Need a home - Merry Xmas. Please help them. Family of cats abandoned outside a hospital in UK.
Need a home – Merry Christmas. Please help them. Family of cats abandoned outside a hospital in UK.

Indoor/outdoor cats

In line with general trends and what is going on in America, in 2020, 26% of cats are kept indoors while in 2011 the figure was 15%. Comment: this statistic is surprising to me. It is telling us that about a quarter of domestic cats in the UK are now full-time indoor cats. I had thought that around 90% of cats were indoor/outdoor cats. It appears that British citizens are now more open to the suggestion that they should keep their cats indoors in the interests of safety.

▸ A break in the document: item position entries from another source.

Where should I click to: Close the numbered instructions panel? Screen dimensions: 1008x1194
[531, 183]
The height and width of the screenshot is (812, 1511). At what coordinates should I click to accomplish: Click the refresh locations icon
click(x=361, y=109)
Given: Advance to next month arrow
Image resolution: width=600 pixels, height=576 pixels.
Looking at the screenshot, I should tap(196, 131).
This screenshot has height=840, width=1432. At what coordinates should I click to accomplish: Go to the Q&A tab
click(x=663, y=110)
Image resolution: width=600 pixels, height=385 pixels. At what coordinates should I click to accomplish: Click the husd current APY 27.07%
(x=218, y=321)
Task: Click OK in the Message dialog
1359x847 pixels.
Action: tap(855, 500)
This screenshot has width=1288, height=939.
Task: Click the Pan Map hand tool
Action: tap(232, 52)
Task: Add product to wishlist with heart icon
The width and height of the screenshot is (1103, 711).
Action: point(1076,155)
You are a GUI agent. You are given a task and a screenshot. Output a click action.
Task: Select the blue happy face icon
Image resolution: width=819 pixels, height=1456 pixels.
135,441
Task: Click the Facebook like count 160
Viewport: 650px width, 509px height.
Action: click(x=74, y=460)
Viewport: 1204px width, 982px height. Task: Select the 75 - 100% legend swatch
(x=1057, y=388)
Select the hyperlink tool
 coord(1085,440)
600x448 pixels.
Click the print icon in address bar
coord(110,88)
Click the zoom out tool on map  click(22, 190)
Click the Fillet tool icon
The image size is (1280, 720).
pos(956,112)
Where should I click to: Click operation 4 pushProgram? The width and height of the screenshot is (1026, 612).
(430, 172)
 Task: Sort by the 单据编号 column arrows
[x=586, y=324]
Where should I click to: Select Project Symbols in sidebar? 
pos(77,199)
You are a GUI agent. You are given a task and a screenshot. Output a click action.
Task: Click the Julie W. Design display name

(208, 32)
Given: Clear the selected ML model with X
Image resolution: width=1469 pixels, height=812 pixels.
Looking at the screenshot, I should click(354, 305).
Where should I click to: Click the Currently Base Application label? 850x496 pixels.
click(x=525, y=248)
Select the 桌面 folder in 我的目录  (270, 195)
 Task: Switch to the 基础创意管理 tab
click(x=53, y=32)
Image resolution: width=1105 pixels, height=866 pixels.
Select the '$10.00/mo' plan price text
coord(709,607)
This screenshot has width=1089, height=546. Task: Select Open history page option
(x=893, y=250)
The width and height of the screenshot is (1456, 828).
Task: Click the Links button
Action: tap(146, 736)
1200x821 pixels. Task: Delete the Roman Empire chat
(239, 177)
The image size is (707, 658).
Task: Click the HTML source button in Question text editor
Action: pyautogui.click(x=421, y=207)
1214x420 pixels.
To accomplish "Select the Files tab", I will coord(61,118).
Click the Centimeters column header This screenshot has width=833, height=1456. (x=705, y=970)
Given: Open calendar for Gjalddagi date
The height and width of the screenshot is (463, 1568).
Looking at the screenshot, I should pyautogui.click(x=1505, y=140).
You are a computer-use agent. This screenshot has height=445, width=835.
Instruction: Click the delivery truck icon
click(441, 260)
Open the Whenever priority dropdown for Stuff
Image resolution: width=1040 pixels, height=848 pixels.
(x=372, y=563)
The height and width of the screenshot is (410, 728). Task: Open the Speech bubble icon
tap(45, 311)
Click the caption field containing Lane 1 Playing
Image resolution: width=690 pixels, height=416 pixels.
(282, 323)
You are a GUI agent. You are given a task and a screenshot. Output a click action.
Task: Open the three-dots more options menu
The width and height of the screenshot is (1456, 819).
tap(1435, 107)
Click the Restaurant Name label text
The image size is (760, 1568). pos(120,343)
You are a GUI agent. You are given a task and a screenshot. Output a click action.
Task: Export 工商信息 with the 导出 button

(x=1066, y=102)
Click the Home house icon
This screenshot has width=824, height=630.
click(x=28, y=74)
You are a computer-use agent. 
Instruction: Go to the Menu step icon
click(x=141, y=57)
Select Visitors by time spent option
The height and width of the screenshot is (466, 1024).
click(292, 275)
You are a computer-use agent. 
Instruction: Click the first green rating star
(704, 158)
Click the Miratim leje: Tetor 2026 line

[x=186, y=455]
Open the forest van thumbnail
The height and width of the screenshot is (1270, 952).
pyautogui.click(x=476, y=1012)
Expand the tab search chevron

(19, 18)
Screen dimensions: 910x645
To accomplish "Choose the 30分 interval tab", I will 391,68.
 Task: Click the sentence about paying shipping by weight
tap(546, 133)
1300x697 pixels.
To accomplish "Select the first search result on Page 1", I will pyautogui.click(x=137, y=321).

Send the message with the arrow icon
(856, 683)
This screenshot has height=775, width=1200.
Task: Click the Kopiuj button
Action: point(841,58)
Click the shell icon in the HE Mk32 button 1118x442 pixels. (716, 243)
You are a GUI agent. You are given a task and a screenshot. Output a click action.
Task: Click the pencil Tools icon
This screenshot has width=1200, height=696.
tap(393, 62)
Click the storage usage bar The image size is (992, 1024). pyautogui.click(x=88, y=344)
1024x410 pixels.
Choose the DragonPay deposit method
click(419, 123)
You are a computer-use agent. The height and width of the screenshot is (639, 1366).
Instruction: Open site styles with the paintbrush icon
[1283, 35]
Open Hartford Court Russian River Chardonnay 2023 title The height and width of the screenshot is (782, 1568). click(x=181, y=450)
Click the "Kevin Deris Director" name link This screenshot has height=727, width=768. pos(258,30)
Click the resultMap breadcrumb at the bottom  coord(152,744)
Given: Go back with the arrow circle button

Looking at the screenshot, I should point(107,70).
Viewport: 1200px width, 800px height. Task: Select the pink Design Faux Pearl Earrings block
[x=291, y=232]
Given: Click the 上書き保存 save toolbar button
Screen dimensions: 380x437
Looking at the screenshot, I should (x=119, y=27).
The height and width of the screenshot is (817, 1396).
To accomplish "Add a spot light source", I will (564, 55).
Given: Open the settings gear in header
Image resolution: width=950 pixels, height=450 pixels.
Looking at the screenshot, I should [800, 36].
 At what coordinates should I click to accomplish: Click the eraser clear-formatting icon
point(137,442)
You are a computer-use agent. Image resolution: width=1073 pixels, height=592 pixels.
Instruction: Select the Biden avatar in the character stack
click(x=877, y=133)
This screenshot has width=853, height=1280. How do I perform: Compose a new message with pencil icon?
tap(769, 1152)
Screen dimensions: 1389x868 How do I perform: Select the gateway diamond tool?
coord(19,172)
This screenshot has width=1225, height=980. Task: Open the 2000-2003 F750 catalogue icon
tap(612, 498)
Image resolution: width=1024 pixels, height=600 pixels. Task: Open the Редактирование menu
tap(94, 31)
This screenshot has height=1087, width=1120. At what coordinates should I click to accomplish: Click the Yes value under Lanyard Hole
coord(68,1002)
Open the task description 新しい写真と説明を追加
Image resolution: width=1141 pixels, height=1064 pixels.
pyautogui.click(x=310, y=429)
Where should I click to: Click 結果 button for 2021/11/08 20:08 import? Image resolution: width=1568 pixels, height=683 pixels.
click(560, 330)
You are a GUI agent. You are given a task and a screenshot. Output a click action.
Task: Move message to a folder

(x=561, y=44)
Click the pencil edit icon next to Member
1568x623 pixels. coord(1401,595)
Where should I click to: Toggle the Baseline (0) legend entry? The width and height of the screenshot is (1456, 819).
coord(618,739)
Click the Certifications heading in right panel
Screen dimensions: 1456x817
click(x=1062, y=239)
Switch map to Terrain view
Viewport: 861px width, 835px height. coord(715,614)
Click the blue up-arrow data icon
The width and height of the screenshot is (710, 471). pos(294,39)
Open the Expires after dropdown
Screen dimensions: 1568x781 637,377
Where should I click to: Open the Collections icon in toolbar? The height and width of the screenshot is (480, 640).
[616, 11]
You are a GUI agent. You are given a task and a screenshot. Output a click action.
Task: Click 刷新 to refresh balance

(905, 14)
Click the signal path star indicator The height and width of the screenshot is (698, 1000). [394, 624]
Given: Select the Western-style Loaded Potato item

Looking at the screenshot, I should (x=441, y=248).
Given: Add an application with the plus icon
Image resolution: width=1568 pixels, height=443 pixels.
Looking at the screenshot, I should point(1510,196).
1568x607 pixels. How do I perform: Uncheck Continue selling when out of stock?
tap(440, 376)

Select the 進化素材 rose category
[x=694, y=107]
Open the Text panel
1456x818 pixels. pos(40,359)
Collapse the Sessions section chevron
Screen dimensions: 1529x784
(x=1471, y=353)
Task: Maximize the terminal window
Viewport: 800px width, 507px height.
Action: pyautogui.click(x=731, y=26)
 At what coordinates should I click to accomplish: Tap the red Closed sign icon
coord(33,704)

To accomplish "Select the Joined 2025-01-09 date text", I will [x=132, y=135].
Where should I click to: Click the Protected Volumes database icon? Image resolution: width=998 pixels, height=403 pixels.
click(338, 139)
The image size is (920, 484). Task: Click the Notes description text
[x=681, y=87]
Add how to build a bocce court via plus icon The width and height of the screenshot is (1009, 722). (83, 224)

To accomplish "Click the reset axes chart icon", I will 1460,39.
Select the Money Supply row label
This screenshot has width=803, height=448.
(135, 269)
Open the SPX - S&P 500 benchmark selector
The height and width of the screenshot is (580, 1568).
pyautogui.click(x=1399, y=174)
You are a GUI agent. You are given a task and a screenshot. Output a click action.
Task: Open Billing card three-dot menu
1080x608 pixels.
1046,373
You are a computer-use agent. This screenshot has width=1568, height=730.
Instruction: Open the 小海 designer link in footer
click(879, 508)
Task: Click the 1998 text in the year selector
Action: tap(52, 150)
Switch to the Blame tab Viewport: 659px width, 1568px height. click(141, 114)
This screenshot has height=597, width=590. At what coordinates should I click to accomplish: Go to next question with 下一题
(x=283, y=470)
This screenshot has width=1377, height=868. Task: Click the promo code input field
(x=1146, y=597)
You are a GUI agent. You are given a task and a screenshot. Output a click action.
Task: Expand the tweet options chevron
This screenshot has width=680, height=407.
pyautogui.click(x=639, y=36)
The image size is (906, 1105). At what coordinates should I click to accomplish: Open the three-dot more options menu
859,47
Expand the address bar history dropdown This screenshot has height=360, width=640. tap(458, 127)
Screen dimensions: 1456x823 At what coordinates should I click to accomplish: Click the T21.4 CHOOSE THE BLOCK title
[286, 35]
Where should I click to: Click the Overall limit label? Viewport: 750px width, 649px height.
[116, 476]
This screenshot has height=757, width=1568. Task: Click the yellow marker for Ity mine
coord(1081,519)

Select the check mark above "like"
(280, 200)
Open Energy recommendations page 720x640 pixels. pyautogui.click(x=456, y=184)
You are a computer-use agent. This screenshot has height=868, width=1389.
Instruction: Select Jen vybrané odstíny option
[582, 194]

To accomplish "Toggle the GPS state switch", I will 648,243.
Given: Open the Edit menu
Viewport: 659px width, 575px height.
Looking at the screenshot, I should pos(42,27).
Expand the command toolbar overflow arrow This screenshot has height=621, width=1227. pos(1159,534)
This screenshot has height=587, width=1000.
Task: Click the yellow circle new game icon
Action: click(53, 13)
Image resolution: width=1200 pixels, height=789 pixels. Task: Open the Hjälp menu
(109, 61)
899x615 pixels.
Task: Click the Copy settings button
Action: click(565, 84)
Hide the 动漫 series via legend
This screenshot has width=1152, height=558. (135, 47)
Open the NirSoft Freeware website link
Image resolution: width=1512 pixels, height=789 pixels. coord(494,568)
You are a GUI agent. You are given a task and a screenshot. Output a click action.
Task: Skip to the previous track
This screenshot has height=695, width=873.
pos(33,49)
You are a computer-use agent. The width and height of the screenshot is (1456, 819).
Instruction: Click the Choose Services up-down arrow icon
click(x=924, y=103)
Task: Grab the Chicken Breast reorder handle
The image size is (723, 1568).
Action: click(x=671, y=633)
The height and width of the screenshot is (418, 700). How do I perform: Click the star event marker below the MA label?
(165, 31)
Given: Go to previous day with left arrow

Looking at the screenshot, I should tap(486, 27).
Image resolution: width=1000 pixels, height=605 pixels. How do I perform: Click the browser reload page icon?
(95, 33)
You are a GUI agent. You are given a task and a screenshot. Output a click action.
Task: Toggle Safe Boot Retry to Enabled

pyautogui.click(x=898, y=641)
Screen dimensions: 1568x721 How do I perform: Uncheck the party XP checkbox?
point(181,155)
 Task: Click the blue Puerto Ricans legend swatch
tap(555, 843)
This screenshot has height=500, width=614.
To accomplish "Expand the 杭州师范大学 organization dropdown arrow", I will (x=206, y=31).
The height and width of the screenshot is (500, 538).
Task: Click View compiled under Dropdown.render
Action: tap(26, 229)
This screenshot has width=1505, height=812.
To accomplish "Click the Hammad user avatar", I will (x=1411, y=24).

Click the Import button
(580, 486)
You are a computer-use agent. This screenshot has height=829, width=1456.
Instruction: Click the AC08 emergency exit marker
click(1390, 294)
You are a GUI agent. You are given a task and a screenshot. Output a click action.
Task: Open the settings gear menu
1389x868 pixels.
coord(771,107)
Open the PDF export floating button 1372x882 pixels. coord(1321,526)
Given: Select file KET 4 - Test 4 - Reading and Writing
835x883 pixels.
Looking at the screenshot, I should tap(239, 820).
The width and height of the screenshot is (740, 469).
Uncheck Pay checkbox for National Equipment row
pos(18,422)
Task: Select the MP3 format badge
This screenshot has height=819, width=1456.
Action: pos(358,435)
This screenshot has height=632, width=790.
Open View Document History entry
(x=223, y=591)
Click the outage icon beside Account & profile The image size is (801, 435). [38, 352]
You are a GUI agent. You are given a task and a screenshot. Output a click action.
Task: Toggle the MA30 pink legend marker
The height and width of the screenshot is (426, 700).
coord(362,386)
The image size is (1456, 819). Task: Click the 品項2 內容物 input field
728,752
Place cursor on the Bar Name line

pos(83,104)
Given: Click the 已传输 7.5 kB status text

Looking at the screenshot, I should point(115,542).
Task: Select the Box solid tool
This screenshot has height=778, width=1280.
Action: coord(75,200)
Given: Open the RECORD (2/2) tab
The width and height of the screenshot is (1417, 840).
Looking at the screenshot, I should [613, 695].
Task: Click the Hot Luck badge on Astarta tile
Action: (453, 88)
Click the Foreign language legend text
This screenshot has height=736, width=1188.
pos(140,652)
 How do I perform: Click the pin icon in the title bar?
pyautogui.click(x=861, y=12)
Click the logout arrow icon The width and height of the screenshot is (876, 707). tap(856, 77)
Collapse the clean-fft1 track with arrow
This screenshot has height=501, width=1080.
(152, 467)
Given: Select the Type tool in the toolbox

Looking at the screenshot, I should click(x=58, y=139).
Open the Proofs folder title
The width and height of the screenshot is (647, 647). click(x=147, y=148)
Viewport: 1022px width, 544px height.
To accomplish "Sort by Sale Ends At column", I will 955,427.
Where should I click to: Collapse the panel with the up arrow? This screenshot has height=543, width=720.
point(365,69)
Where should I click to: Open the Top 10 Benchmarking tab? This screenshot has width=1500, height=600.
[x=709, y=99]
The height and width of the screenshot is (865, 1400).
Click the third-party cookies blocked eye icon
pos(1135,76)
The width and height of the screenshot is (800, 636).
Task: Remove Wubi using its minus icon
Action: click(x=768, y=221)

This is quite a change in attitude. It has probably been brought about by an increase in human population and therefore greater urbanisation and significantly an increase in the amount of traffic on the roads. In addition I suspect that people are more tuned in to animal welfare in general. All this is a good thing. Although there appears to be confusion because PDSA give the thumbs down to that statistic. They also state that the number of cats with access to both indoors and outdoors decreased from 86% in 2011 to 72% in 2020. These figures don’t quite fit 100% with the other figures. But they are in line with them.


Another ‘thumbs down’ form of human behaviour according to the PDSA is that cats receiving primary vaccinations when young has decreased from 72% in 2011 to 69% in 2020. Comment: this appears to be a reflection of the anti-vaccine movement which is being very much discussed at the moment because of the coronavirus pandemic and the imminent release of vaccines to allow people to return to a normal life. A significant number of people will refuse to take the vaccine. I recall that in France only 40% of people support a vaccine against coronavirus. In the UK almost one third will refuse a coronavirus vaccine or are unsure about it.

In America, Republicans are against a coronavirus vaccine. The majority of Republicans say that they would ‘definitely or probably’ not take the vaccine and, in general, only 51% of American adults say they would definitely or probably accept being vaccinated while a staggering 49% said that they would not. The figures vary from different sources but we have to conclude that there is a pretty high level of scepticism about vaccinations which is in line with the UK’s decreasing cat vaccination figures stated above.


Another good thing is that micro-chipping has increased significantly since 2011 when 46% of cats were micro-chipped compared to 74% in 2020.